Not telling what happened in Gaebler Children's Center is worse than not being willing to know or forgetting what happened in the Waltham forest. I have been hesitant to disclose the story. Together with pictures I took, I was considering keeping the story just in my memory. But you have shared a fraction of experience of the red brick, but you chose not to tell? Like many Atomic Bomb survivors in Hiroshima and Nagasaki don't want to remember and tell their experience, it is understandable that some of the ex-students are not willing to tell their experience. Some past is too painful to remember. Some past is regarded as the best not to talk about to avoid troubles. That’s not what I’m talking about.

As an outsider, I don't bear the burden many students may have. I have to have guts to tell a story of a woman who spent two years inside of the red brick. I hope sharing a little piece of information I gained through the conversation helps understanding and remembering what happened in the recently demolished psychiatric hospital for children.
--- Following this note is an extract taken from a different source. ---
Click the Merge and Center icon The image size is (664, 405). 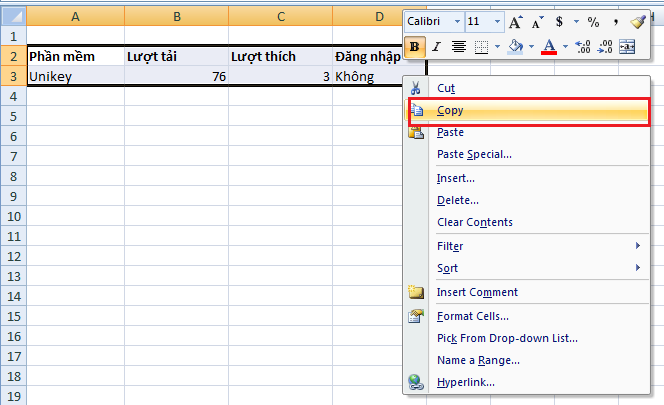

Located nearby Metropolitan State Hospital (a public psychiatric hospital for adults, now a condo), Gaebler Children's Center in Waltham, MA was established in 1955 as a state psychiatric hospital the patients between 6 and 18 years old. The center was closed in 1992 and left abandoned for 18 years. The demolition project was finished in the late November, 2010.


On one cold, gray autumn afternoon, I was exploring the nature path in Waltham. The demolition project was almost finished. As I passed by a couple, we greeted. Like people say hello to each other in the woods.

"Quite a sight, isn't it?" 

Looking over the 1939 Warsaw like red brick building, our conversation naturally went to Gaebler. They asked me whether I'm from a newspaper company. I told them I'm a blogging person. After carefully examining my camera and face looking at the ruin, the woman said:

“I used to be there.”

It was surprising. But what soon came up to my mind was the cross at Metfern cemetery, a final resting place for some of the patients for Metropolitan and Fernald State School between 1947 and 1979. Dedicated by the former Gaebler children, the cross was accompanied with a very thoughtful note: Though your names are not known, Your lives will never be forgotten...


I was very curious about her life in Gaebler. While I anticipated the possibility of her hesitance telling the story to a complete stranger like me, she started talking about her experience in a quite open manner. But facing the building which would cease its existence quite soon, there was a tone of fervent obligation in her voice. The skeletal state of the building seemed to bring lucid memories back to her as well.


After the closure in 1992, the building had been boarded up to prevent trespassing. But while demolition was going on, the boards were removed, revealing the interior that only a few knew before. She pointed out an interior of a room visible from us.

“Do you see the room with a rainbow?”

“Yeah…”

“That was my room.”


It was as if she was reading my thought; I was obsessing about the rainbow room since I had noticed the painting a month ago. I was imaging what if I had been involuntarily sent to Gaebler and stuck in a room with such a "cheerful" painting. It would get on my nerve if adults thought I could be appeased by a fake rainbow. 

My mind was spinning like a doped-up hamster on a wheel, but what I did was lamely keeping a straight face to her. It was very Japanese movement of me, but why didn't I tell her? Because compared to her experience, my casual daydreaming is nothing.  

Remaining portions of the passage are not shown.